Real-world data is being hailed as the next big thing in clinical research, but the reality is a bit messier. Until we clean up the data and rethink how we collect it, real-world evidence risks being a shiny promise with little power.
The explosion of electronic health records (EHRs) and digital claims databases was supposed to revolutionize clinical research. With 96% of U.S. hospitals now using EHRs, we have access to a firehose of medical information that could, at least in theory, fuel faster, cheaper, and more inclusive studies. But here’s the problem: real-world data (RWD) is, well, real messy. Most EHRs weren’t built with science in mind. They were designed for billing, not research. As a result, the data often lacks detail, accuracy, and completeness, especially for information not tied to reimbursement. Critical exposures, outcomes, or even something as basic as mortality data may be missing or inconsistently recorded. That makes using this information for anything more rigorous than observational studies an uphill battle.

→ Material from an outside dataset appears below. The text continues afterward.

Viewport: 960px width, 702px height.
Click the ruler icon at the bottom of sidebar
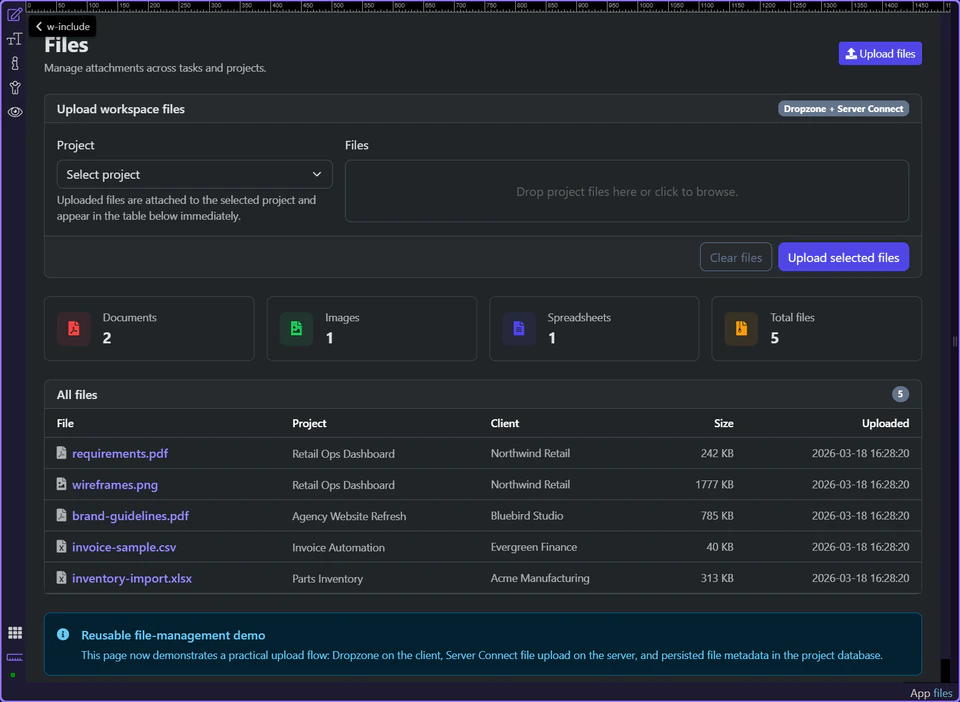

And it’s not just about what’s missing. RWD also struggles with confounding factors, fragmented care histories, inconsistent formats, and zero standardization across institutions. Trying to extract causal insights from such chaos is like trying to run a clinical trial using half-filled charts scribbled in four different languages.
So, what’s the fix?
The Hybrid Solution: Bring the Discipline of Trials to Real-World Studies. A promising path forward is a hybrid model, one that marries the breadth of real-world data with the rigor of clinical trials. Instead of passively mining EHRs after the fact, researchers should design prospective, real-world study protocols that deliberately collect high-quality data directly from medical records, using tools similar to traditional case report forms. Treat that data with the same respect clinical trial data receives: manage missing data, track quality metrics, and enforce consistency across sites. When you approach real-world studies with the same discipline as trials, the result is usable, trustworthy real-world evidence (RWE).
AI, especially large language models, can help lighten the load, automating documentation, extracting data from unstructured fields, and linking disparate datasets. But they can’t record information that was never captured, and they’re still prone to hallucinating details. We must deploy AI thoughtfully, with guardrails and human oversight, not as a magic fix. Let’s not forget the people actually entering the data, the clinicians. Clinicians are already drowning in administrative tasks. Without incentives to collect complete and structured data, they simply won’t do it. Companies need to reward providers who contribute to high-quality research datasets.
Real-world data has the potential to transform clinical research, making it faster, cheaper, and more inclusive. But potential alone isn’t enough. Without data quality, structure, and strategic oversight, we’re just building castles on sand. Want real-world evidence that’s actually reliable? Then we need to treat real-world data like clinical trial data, with rigor, planning, and respect. Only then can we turn the everyday mess of medical records into the engine of discovery.